I was dashing off for a last-minute visit to the loo with a friend of mine, prior to us running the Royal Parks Foundation Half Marathon in London (it hurt), when I asked him if he'd been watching X Factor. He scoffed, and then exclaimed how much he hated "that one with the afro" and how he loathes "Sex On Fire". I mumbled something in agreement, because I do actually agree with him, ...but I also have bad taste. Paddington was the perfect gent and didn't blow my cover. It's times like this I'm relieved my friends don't ever check my blog. However, in case he does, I hope this link to a very lucid and intelligent look at the influence of Studio Ghibli's Howl's Moving Castle and Laputa on Pixar's Up does something to restore his confidence in me.

Wednesday, October 07, 2009

SOTW - Sex on Fire - Kings of Leon



The Kings of Leon video is "disabled by request" so we shan't plug them and their silly record label. Pah.

This week’s SOTW has been a slow-burner, as on its release I pretty much refused to listen to it. I think this band is overrated, and I thought the song was too silly. But ever since that bloke Jamie performed it for his “first” audition on X factor, Kings of Leon’s Sex On Fire has been in my head all week. No one is more acutely aware of this than Paddington, who has had to endure me wailing the one thing that makes this song brilliant– “Yeeeeewwwwwww-ooooooooooooo, uuurrr sexxx iz on frrrrrrrrrrrr!”
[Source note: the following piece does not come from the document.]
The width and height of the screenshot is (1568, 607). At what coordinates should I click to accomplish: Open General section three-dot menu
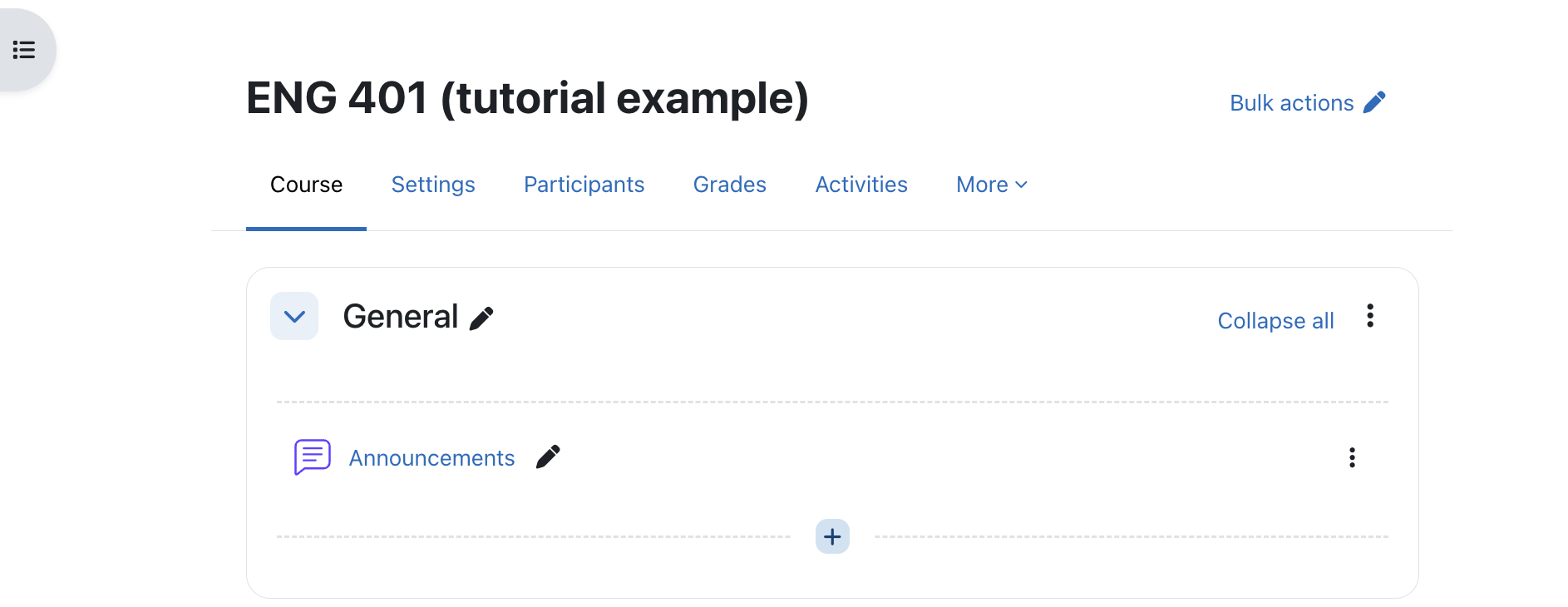tap(1370, 316)
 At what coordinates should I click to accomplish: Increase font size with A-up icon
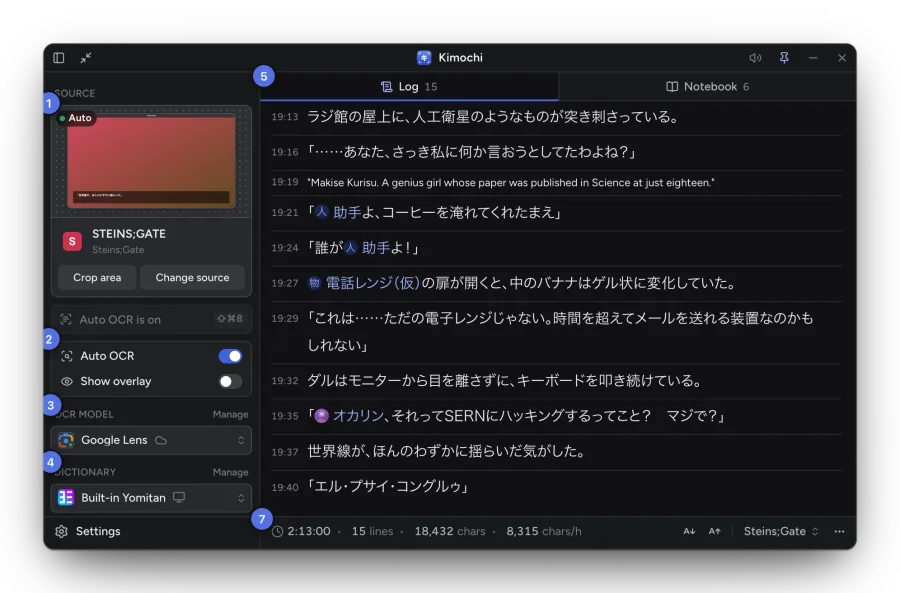(714, 531)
It’s not so much a lyric as a primal scream, or at the very least, a muddle of the English language which takes some heavy cues from Lolcats.
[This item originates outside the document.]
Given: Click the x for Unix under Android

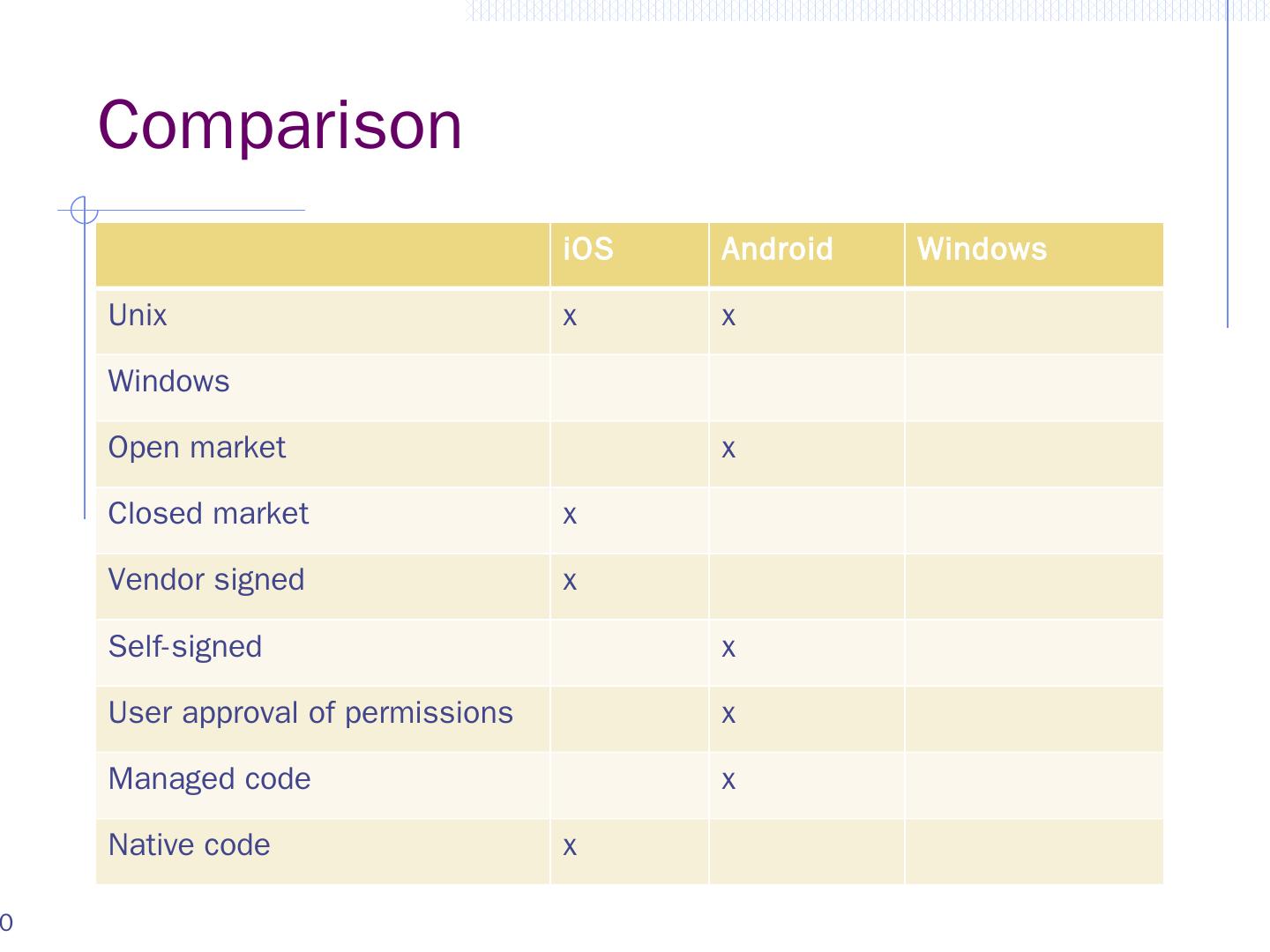Looking at the screenshot, I should (x=728, y=316).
Ever since Molly's Chambers came out I've remained unconvinced by Kings of Leon. Caleb’s [real name, Anthony what’s with the middle-name thing? If people knew me by my middle name I’d have an entirely made-up name that’s a composite of my mum’s maiden name and her actual name. Which, by the way, I actually think is quite cool. But KOL don’t even have interesting middle names. Huff ?*?] Sorry, I’ll start that again...
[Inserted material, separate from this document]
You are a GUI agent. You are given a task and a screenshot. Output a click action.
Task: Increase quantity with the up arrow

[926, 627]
Caleb’s gravelly whine has never done much for me, and the opening of this song is about as generic as radio-friendly rock comes. It has a chugging bass, a crunchy guitar, a plodding drum beat, a half-hearted strum thrown in, and that predictable progression of quiet and moody to BIG AND LOUD, usually employed by half-arsed rock groups to signify depth of feeling. [Unless you’re The Pixies, whereupon it actually represents true genius and greatness.] But gollygeewhiz if that ain’t the damned catchiest chorus ever.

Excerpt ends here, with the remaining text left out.